-- Start of Data lines --

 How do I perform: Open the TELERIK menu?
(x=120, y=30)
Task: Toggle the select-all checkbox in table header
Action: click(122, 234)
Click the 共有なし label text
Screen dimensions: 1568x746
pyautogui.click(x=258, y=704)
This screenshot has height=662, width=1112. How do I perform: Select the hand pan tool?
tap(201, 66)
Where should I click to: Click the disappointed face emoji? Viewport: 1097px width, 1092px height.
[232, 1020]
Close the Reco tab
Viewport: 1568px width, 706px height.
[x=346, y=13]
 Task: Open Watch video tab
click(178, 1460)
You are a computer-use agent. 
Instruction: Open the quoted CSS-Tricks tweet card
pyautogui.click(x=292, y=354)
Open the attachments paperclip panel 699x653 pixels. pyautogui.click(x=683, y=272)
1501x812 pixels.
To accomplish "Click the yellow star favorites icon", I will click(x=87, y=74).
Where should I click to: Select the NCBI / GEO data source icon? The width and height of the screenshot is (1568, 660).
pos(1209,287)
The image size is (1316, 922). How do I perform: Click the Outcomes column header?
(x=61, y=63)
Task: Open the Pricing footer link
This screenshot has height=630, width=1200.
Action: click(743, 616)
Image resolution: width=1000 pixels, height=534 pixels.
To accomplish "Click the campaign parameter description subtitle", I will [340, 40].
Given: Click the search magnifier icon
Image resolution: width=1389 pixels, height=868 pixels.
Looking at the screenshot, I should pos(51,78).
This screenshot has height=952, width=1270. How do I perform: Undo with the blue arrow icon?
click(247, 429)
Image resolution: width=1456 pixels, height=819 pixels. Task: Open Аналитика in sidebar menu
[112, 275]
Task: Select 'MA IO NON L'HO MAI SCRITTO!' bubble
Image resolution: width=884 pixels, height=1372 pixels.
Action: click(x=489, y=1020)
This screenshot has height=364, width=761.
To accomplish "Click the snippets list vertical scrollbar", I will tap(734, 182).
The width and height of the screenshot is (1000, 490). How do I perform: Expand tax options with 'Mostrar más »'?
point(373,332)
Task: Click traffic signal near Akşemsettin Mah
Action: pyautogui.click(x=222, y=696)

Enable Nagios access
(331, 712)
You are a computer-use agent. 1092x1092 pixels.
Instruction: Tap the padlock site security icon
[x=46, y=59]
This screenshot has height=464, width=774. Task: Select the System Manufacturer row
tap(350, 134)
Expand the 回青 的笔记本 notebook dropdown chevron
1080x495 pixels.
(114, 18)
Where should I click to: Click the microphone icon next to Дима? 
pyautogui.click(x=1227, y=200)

-- End of Data lines --

Update the listing above by replacing "How do I perform" with "How can I carry out" wherever it occurs. Reproduce the full listing with all other text unchanged.

 How can I carry out: Open the TELERIK menu?
(x=120, y=30)
Task: Toggle the select-all checkbox in table header
Action: click(122, 234)
Click the 共有なし label text
Screen dimensions: 1568x746
pyautogui.click(x=258, y=704)
This screenshot has height=662, width=1112. How can I carry out: Select the hand pan tool?
tap(201, 66)
Where should I click to: Click the disappointed face emoji? Viewport: 1097px width, 1092px height.
[232, 1020]
Close the Reco tab
Viewport: 1568px width, 706px height.
[x=346, y=13]
 Task: Open Watch video tab
click(178, 1460)
You are a computer-use agent. 
Instruction: Open the quoted CSS-Tricks tweet card
pyautogui.click(x=292, y=354)
Open the attachments paperclip panel 699x653 pixels. pyautogui.click(x=683, y=272)
1501x812 pixels.
To accomplish "Click the yellow star favorites icon", I will click(x=87, y=74).
Where should I click to: Select the NCBI / GEO data source icon? The width and height of the screenshot is (1568, 660).
pos(1209,287)
The image size is (1316, 922). How can I carry out: Click the Outcomes column header?
(x=61, y=63)
Task: Open the Pricing footer link
This screenshot has height=630, width=1200.
Action: click(743, 616)
Image resolution: width=1000 pixels, height=534 pixels.
To accomplish "Click the campaign parameter description subtitle", I will [340, 40].
Given: Click the search magnifier icon
Image resolution: width=1389 pixels, height=868 pixels.
Looking at the screenshot, I should pos(51,78).
This screenshot has height=952, width=1270. How can I carry out: Undo with the blue arrow icon?
click(247, 429)
Image resolution: width=1456 pixels, height=819 pixels. Task: Open Аналитика in sidebar menu
[112, 275]
Task: Select 'MA IO NON L'HO MAI SCRITTO!' bubble
Image resolution: width=884 pixels, height=1372 pixels.
Action: click(x=489, y=1020)
This screenshot has height=364, width=761.
To accomplish "Click the snippets list vertical scrollbar", I will tap(734, 182).
The width and height of the screenshot is (1000, 490). How can I carry out: Expand tax options with 'Mostrar más »'?
point(373,332)
Task: Click traffic signal near Akşemsettin Mah
Action: pyautogui.click(x=222, y=696)

Enable Nagios access
(331, 712)
You are a computer-use agent. 1092x1092 pixels.
Instruction: Tap the padlock site security icon
[x=46, y=59]
This screenshot has height=464, width=774. Task: Select the System Manufacturer row
tap(350, 134)
Expand the 回青 的笔记本 notebook dropdown chevron
1080x495 pixels.
(114, 18)
Where should I click to: Click the microphone icon next to Дима? 
pyautogui.click(x=1227, y=200)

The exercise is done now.